Nach einem jahrelangen und nervenaufreibenden Gerichtsstreit hat die dreiköpfige Familie am Dienstag das Gebäude mit dem alten Dorfkonsum und der später aufgesetzten Einliegerwohnung freiwillig geräumt. Eine Mietwohnung im südlich von Cottbus gelegenen Spremberg wird für die nächste Zeit ihr Domizil.
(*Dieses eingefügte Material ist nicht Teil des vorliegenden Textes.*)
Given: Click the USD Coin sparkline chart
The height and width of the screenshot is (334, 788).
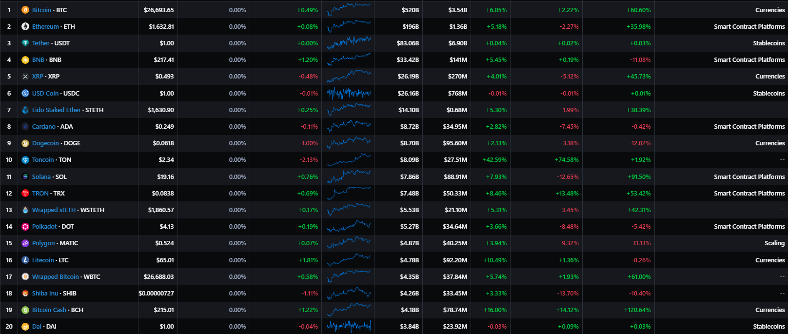Looking at the screenshot, I should click(348, 93).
„Jetzt kann der Bagger kommen, und der Nachbar kann sich endlich freuen“, frotzelt Mario Manteufel in der Abschiedsstunde. Wenig spektakulär verläuft der letzte Akt im Drama um den alten Dorfkonsum. „Das traurigste Bild unserer 500-jährigen Dorfgeschichte wird den rund 900 Einwohnern sicher noch lange in Erinnerung bleiben“, sagt die Sprecherin der Spremberger Bürgerinitiative, Heidemarie Hiller. Bis zuletzt hatten die Mitglieder der Initiative mit Spruchbändern und rund 2000 Unterschriften, die sie dem Kreistag Spree-Neiße übergaben, doch noch eine Wende gefordert. Doch alles war umsonst.

Über 15 Jahre hatte sich der Streit über den Abriss des alten Dorfkonsums hingezogen. Nach einem Beschluss des Verwaltungsgerichts Cottbus aus dem Jahr 1999 müssen Laden und Wohnhaus abgerissen werden. Der Nachbar hatte gegen die um etwa 50 Zentimeter zu geringe Abstandsfläche des Spitzdachs der Einliegerwohnung geklagt und recht bekommen. Die Familie Manteufel verwies dagegen auf eine fehlerhaft erteilte Baugenehmigung der Kreisbehörde und forderte angemessenen Schadenersatz. In letzter Instanz hatte im Februar 2010 das Oberverwaltungsgericht Berlin-Brandenburg den Landkreis zum Abriss des Hauses verpflichtet.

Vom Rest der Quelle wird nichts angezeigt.